Kabateck.jpgBy Brian S. Kabateck '89, Guest Alumni Blogger

Concepcion v. AT&T, 131 S.Ct. 1750 (2011) is arguably the worst consumer Supreme Court decision in the last 20 years. Interestingly, there hasn't yet been a public outcry. In this horrible decision, the court held that the Federal Arbitration Act trumps all other laws. If you don't know the case and have been living in a bubble for the last two years, the facts are simple: The Concepcions sued AT&T Mobility claiming that their cell-phone company had engaged in deceptive advertising by falsely claiming that their plan included free cell phones. Their suit became a class action. The U.S. District Court for the Central District of California refused to dismiss the suit despite the fact that the contract mandated binding arbitration and prohibited class action lawsuits. The district court ruled that California law prohibits consumer adhesion contracts that waive the customer's right to a jury trial, mandate arbitration and purport to waive the right to participate in a class action lawsuit. The Ninth Circuit Court of Appeals upheld the District Court's decision. The Supreme Court disagreed and held that the Federal Arbitration Act (a law that was written before the Great Depression) mandated that any arbitration agreement was absolutely enforceable, even if it appears in a contract of adhesion.

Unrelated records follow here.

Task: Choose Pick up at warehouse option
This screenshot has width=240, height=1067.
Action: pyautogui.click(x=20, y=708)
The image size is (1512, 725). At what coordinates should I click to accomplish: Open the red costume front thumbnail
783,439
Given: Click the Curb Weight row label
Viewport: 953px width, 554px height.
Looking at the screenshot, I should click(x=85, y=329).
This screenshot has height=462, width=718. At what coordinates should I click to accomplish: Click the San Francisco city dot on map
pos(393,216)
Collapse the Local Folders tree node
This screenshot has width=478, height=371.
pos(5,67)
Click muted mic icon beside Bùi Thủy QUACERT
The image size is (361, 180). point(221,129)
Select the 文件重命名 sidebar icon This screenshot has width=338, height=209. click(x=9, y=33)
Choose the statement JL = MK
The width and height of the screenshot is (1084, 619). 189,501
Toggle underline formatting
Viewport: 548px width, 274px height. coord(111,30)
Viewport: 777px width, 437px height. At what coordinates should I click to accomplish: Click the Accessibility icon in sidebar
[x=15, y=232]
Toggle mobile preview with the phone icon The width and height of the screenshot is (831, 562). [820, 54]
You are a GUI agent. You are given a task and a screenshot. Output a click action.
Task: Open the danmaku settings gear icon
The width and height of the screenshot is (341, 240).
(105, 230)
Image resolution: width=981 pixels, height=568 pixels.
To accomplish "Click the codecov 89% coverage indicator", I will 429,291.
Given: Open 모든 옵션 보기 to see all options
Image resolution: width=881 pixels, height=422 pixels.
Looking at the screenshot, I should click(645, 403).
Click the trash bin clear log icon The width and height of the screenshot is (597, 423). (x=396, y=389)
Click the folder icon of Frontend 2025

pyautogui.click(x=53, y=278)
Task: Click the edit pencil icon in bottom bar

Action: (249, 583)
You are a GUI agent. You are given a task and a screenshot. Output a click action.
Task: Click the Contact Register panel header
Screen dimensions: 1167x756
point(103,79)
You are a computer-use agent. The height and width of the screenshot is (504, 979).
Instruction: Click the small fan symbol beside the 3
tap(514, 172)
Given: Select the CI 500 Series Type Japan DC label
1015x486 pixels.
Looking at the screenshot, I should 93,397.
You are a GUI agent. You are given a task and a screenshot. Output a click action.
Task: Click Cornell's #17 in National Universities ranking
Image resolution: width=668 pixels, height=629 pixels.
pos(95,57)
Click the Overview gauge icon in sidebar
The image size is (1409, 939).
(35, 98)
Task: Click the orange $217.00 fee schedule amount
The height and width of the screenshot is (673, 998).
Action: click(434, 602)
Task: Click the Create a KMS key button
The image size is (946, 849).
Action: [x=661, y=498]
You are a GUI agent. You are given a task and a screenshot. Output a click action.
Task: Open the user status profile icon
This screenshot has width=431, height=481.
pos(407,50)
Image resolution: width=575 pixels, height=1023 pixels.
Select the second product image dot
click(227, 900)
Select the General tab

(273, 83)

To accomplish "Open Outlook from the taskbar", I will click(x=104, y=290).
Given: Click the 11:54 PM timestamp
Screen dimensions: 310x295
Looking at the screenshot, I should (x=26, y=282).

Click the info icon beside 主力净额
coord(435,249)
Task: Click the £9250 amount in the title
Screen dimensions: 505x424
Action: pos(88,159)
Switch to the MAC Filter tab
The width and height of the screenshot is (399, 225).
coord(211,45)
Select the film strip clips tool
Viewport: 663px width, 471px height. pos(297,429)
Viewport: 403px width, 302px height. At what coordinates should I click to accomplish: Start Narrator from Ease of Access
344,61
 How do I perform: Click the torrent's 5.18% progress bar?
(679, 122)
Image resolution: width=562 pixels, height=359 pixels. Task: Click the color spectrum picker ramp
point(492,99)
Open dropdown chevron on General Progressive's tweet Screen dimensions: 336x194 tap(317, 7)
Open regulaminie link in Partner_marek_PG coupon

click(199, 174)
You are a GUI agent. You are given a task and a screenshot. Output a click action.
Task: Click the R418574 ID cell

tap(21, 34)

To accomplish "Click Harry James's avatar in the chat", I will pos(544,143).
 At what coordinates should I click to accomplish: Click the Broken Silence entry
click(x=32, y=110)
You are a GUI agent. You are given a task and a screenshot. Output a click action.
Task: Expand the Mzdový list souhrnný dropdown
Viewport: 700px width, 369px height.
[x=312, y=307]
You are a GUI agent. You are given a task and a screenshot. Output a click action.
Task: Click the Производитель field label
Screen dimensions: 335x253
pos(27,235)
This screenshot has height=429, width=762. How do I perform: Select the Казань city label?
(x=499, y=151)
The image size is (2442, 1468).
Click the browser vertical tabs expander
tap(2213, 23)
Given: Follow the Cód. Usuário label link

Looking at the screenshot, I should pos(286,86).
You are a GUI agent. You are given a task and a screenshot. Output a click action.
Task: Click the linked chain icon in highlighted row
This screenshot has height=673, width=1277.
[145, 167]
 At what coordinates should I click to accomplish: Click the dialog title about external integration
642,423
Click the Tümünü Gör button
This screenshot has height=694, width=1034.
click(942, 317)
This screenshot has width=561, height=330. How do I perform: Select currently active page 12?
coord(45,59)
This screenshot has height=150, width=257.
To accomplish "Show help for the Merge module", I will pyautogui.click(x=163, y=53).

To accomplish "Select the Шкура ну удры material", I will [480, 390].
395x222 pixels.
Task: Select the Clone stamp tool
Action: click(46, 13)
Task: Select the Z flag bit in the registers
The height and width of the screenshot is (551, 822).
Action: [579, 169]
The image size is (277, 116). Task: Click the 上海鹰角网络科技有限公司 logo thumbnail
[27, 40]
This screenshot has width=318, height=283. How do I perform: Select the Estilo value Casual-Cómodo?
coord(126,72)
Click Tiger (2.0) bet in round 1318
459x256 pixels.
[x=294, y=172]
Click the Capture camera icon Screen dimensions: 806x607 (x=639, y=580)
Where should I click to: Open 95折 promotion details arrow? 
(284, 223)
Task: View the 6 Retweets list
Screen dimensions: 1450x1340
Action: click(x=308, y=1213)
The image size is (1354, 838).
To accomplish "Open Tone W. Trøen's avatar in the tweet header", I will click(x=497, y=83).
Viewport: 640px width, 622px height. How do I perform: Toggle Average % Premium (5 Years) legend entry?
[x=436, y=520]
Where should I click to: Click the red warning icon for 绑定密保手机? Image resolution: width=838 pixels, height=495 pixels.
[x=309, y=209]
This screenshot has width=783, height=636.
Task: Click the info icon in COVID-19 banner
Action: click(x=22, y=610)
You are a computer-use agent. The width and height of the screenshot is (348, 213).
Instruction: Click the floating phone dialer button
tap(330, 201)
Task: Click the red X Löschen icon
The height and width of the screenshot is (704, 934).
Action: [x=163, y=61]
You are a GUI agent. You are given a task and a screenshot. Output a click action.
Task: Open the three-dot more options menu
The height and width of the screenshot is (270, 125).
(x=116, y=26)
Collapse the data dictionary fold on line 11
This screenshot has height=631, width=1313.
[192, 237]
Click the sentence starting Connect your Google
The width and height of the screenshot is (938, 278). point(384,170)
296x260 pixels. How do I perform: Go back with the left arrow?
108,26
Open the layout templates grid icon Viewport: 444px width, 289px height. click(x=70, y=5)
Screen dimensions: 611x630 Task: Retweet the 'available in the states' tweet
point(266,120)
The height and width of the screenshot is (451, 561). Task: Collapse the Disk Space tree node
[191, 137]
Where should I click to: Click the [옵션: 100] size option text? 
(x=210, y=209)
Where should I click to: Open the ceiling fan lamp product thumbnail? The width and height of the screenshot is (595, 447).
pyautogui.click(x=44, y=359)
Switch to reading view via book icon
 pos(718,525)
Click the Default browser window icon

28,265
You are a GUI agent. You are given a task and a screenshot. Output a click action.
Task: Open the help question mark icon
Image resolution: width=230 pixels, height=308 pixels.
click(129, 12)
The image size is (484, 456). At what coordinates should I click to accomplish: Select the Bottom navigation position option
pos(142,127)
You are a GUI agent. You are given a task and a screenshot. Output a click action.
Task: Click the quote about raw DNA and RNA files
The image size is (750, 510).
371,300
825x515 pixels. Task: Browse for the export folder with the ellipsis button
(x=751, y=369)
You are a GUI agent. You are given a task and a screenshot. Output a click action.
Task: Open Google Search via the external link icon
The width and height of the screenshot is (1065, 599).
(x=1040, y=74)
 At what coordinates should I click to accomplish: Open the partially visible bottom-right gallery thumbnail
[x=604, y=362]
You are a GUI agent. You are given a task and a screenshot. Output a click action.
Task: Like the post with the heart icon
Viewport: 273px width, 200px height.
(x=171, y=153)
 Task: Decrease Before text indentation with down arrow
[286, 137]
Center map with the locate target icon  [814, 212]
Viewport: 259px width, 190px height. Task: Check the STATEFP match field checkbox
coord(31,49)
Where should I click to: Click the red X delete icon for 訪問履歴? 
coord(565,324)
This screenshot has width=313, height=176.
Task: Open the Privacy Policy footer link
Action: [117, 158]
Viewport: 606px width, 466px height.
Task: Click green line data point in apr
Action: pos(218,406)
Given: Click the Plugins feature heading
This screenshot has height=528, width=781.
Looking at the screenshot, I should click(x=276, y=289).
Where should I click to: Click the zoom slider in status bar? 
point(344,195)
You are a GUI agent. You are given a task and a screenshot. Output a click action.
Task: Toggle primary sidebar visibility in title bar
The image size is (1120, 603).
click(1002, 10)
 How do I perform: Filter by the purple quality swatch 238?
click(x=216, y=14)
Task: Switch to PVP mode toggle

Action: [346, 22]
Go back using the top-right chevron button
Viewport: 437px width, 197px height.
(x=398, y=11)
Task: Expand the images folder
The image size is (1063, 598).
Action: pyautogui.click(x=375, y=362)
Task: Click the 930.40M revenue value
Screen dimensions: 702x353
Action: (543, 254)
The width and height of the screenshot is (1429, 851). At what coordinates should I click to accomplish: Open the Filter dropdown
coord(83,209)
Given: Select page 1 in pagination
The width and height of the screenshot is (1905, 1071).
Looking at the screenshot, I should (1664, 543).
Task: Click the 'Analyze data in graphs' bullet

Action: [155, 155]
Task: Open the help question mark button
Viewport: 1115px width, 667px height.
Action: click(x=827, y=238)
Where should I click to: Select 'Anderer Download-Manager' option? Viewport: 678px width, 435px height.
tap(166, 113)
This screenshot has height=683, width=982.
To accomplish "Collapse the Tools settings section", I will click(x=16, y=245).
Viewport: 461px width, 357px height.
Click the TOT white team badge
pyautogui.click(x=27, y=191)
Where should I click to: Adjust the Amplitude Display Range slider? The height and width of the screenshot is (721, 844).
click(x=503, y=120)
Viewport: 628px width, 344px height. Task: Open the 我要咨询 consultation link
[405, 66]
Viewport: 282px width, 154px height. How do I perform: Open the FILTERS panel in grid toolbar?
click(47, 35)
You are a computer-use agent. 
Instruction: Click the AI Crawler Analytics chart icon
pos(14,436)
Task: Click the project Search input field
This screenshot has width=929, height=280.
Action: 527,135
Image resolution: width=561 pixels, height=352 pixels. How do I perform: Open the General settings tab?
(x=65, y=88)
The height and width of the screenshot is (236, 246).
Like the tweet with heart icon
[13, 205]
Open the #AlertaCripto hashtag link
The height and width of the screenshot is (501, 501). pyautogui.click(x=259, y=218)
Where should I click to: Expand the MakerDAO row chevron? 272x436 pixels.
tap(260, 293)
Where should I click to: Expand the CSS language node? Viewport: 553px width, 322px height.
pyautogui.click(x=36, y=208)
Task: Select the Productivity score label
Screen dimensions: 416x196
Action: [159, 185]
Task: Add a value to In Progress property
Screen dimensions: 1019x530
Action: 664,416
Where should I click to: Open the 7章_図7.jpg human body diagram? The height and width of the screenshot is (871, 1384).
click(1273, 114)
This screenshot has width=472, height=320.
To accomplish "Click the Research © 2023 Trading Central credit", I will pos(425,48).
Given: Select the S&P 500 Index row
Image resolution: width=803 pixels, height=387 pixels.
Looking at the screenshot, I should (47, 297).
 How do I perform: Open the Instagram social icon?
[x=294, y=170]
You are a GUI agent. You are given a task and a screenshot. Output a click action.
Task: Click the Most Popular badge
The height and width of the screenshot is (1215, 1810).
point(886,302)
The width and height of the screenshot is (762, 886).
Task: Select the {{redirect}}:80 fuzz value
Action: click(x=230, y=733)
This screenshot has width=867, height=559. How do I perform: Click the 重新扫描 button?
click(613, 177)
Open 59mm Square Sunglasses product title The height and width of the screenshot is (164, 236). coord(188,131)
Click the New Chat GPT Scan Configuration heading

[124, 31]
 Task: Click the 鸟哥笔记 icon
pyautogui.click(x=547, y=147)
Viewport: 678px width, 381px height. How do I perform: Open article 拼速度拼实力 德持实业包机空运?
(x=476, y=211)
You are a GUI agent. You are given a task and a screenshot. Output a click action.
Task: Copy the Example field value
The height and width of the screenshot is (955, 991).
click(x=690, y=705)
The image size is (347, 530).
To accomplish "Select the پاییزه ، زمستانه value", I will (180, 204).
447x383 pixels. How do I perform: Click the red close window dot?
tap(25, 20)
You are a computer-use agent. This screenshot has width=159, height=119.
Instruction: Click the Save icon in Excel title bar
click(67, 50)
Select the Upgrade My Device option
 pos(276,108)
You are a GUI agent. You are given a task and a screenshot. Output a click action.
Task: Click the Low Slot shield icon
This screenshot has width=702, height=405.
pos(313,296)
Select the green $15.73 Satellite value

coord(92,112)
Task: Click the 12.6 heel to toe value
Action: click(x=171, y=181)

Before Concepcion, contracts of adhesion couldn't force people into arbitration in California, and class action waivers were generally held unenforceable. There are many cases all across the United States today with varying decisions on the enforceability of mandatory binding arbitration agreements. There is no doubt that mandatory arbitration in consumer contracts of adhesion is bad for most Americans. The only groups that like the idea of mandatory arbitration are big business and the chamber of commerce. Arbitration doesn't discourage consumer litigation; it eliminates it entirely. Who is going to arbitrate a $75 dispute with your phone company provider? And if your phone company is overcharging you $75, where does the consumer go? Or a $500 dispute? Or a $1,000 dispute? While a $75 rip off may not be the worst thing that happens to a consumer, it nevertheless is wrong and should be stopped. And a $75 dispute magnified over tens of thousands of customers means millions of dollars the corporation is stealing from its consumers. The state and federal governments have neither the ability nor the resources to litigate these cases on behalf of consumers. So if class actions are eliminated for this category of cases, and the government won't enforce the laws, it is a license to steal from America.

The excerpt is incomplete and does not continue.